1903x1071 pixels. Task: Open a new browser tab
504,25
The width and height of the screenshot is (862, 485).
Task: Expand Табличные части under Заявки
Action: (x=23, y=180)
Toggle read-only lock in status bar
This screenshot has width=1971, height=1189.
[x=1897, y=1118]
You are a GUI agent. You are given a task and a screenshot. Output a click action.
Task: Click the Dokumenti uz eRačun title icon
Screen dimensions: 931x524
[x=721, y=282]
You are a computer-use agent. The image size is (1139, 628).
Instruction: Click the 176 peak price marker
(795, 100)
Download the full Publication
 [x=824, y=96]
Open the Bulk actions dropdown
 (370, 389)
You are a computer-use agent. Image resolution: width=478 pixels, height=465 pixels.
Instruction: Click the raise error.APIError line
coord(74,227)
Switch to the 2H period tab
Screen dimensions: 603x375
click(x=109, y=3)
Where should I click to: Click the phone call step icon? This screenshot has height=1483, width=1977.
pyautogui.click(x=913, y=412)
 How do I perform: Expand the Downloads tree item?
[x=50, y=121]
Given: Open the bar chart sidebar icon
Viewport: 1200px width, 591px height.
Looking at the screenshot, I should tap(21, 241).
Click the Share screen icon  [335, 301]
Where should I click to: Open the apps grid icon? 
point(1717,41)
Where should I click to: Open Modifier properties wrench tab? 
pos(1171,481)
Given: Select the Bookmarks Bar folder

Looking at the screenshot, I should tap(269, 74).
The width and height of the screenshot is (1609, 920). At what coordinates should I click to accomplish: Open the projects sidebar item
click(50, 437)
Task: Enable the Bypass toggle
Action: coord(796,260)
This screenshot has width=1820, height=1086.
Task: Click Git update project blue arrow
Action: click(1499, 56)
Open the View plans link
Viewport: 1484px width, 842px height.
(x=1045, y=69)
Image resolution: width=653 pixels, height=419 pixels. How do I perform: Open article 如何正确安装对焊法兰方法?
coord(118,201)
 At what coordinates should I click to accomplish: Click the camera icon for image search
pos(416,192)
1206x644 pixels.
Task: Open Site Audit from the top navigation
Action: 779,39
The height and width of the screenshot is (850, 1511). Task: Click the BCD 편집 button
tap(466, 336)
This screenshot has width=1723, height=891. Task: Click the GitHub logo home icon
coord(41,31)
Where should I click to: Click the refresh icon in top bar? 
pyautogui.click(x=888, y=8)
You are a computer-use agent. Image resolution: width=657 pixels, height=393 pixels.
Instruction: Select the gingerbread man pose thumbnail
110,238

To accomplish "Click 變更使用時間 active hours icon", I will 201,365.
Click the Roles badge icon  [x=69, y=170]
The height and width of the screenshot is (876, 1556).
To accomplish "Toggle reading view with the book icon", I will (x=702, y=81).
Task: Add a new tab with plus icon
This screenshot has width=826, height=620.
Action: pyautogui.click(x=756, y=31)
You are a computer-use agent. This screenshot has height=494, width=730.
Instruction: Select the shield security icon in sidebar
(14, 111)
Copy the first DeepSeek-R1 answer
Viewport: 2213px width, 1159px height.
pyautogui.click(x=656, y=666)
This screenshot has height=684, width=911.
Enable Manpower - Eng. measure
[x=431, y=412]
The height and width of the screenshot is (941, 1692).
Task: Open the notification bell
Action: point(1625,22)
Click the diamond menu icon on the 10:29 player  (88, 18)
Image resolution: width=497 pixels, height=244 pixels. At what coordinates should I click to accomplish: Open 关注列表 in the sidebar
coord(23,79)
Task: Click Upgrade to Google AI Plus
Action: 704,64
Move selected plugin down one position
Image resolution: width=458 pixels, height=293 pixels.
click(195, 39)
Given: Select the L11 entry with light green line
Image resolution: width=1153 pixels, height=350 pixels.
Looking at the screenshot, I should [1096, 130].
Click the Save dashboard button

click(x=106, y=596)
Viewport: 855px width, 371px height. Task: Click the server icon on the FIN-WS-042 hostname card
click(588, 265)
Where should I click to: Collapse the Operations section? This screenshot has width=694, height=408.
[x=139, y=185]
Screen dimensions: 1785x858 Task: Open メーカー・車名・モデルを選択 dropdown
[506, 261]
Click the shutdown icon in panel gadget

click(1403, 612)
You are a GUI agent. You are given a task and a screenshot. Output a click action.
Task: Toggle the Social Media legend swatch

● **Task to complete**:
Retype exactly, please, only the lines of the entries that run from the one containing "Screen dimensions: 1785x858" to the last.

● **Answer below**:
Screen dimensions: 1785x858 Task: Open メーカー・車名・モデルを選択 dropdown
[506, 261]
Click the shutdown icon in panel gadget

click(1403, 612)
You are a GUI agent. You are given a task and a screenshot. Output a click action.
Task: Toggle the Social Media legend swatch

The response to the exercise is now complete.